Replace "height" with "vertical extent" throughout all the lines below, keeping everything else unchanged, and leave the pictures out of your answer.
-- STORED ROWS start --
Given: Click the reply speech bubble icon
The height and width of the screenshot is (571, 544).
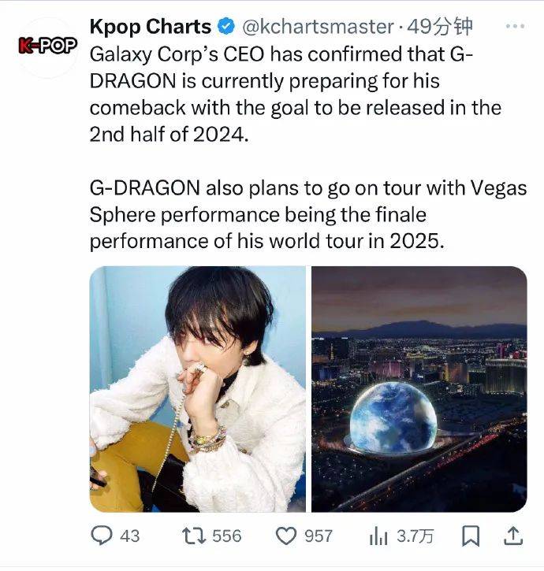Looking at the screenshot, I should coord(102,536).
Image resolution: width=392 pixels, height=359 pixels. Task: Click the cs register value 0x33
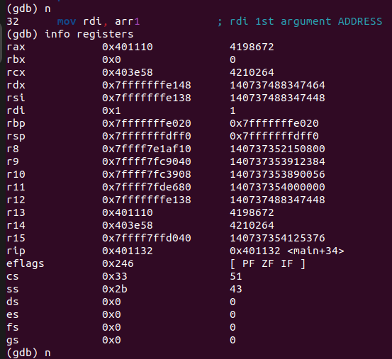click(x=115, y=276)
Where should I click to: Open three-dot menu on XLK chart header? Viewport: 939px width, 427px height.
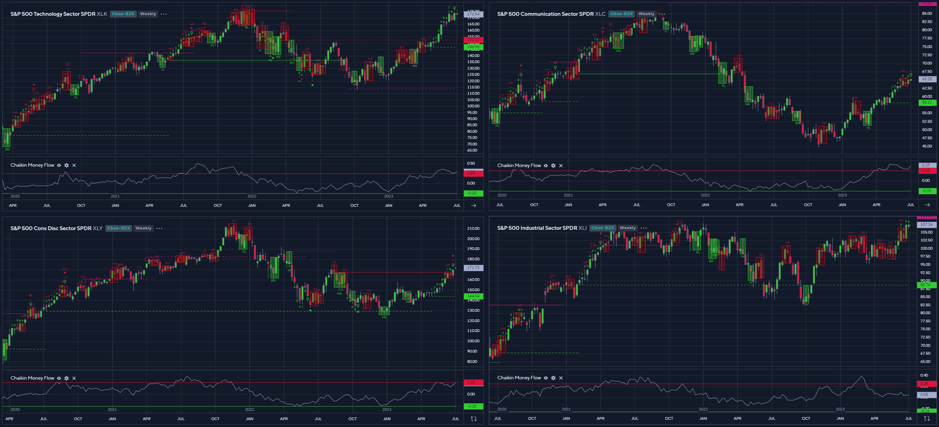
-- STORED ROWS end --
▶ **RESPONSE BELOW**:
Given: Click the reply speech bubble icon
The vertical extent and width of the screenshot is (571, 544).
Looking at the screenshot, I should coord(102,536).
Image resolution: width=392 pixels, vertical extent=359 pixels. Task: Click the cs register value 0x33
click(x=115, y=276)
Where should I click to: Open three-dot menu on XLK chart header? Viewport: 939px width, 427px vertical extent.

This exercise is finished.